In an interview the morning of Oct. 22 at the Breeders' Cup command center, a fenced-in trailer complex in the Arlington parking lot, Breeders' Cup president D.G. Van Clief Jr. said he hopes the Illinois track makes the grade.
"The best result would be an event that performs at a level that would substantiate Arlington serving as a future host site," Van Clief said. "We need to have a good day that makes an on-target contribution to the combined National Thoroughbred Racing Association/Breeders' Cup budget. Chicago is an attractive proposition for potential corporate partners, and we think it's the kind of marketplace that provides high visibility for the event."
Arlington has been a challenge for Breeders' Cup organizers because of the large number of temporary seats that had to be erected. The Arlington version of the World Thoroughbred Championships will serve as a guide for Lone Star Park, the Texas track that has been named as the 2004 host site.
"This is going to be an immensely valuable experience," Van Clief said. "It will have a direct impact on getting Lone Star up to speed for the event."
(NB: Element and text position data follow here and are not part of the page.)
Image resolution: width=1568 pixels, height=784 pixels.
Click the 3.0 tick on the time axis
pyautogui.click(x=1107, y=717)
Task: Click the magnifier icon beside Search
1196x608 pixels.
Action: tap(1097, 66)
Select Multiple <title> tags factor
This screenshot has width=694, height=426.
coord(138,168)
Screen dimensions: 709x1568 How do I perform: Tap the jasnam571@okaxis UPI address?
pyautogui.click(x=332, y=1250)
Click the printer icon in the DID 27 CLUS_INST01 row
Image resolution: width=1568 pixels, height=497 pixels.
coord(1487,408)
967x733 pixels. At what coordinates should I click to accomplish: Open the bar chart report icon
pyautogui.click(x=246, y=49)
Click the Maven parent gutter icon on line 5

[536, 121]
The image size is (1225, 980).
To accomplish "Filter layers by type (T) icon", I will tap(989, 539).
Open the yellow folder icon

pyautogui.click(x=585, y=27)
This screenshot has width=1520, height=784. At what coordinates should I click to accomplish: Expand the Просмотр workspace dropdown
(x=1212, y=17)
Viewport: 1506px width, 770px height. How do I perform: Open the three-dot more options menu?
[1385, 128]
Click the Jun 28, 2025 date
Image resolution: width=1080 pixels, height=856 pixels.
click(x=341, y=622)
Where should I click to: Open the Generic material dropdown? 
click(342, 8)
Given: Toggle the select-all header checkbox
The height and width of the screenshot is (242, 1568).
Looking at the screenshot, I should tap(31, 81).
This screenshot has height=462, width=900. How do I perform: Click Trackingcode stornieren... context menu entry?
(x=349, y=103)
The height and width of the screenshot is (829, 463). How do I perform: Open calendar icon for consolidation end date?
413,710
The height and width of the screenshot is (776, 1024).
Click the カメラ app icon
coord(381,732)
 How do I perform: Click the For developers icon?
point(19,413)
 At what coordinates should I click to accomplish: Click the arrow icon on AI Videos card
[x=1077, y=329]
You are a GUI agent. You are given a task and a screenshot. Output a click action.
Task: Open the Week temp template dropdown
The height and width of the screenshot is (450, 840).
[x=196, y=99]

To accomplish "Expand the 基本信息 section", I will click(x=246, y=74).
When asked if the move to somewhat smaller facilities is designed to heighten the demand for Breeders' Cup tickets by making them a premium commodity, Van Clief said that isn't the case. He said there is something to be said for "maximizing the value of the event," but that customer service and achieving revenue goals are key components of the equation.
The Breeders' Cup rotation has been mapped out for the next four years: Santa Anita Park in 2003, Lone Star in 2004, probably Belmont Park in 2005, and Churchill Downs in 2006. Van Clief wouldn't comment on discussions for 2007.
Van Clief said the New Jersey Sports and Exposition Authority, which operates Meadowlands and Monmouth Park, continues to express an interest in the event. The Maryland Jockey Club, which operates Laurel Park and Pimlico Race Course and has a deal pending to sell a majority interest to Magna Entertainment, has not contacted Breeders' Cup, he said.
Mid-Atlantic racing associations, as part of a deal to rejoin the NTRA, said they would like the region to be considered as a World Thoroughbred Championships host.
When asked if even Keeneland, despite some physical obstacles, would be considered if it expressed an interest, Van Clief said: "Yes, we would."
On the sponsorship front, Van Clief said the NTRA/Breeders' Cup would like to have a title sponsor for each of the eight races (there currently are five), but it's not do-or-die. The Classic division could be the toughest one to sell, he said, because it "could be worth a considerable number."
There could be another sponsorship announcement before Oct. 26, Van Clief said, but he wouldn't provide specifics. During the NTRA annual meeting Sept. 30 in Las Vegas, officials said they were very close to closing a sponsorship deal with FedEx.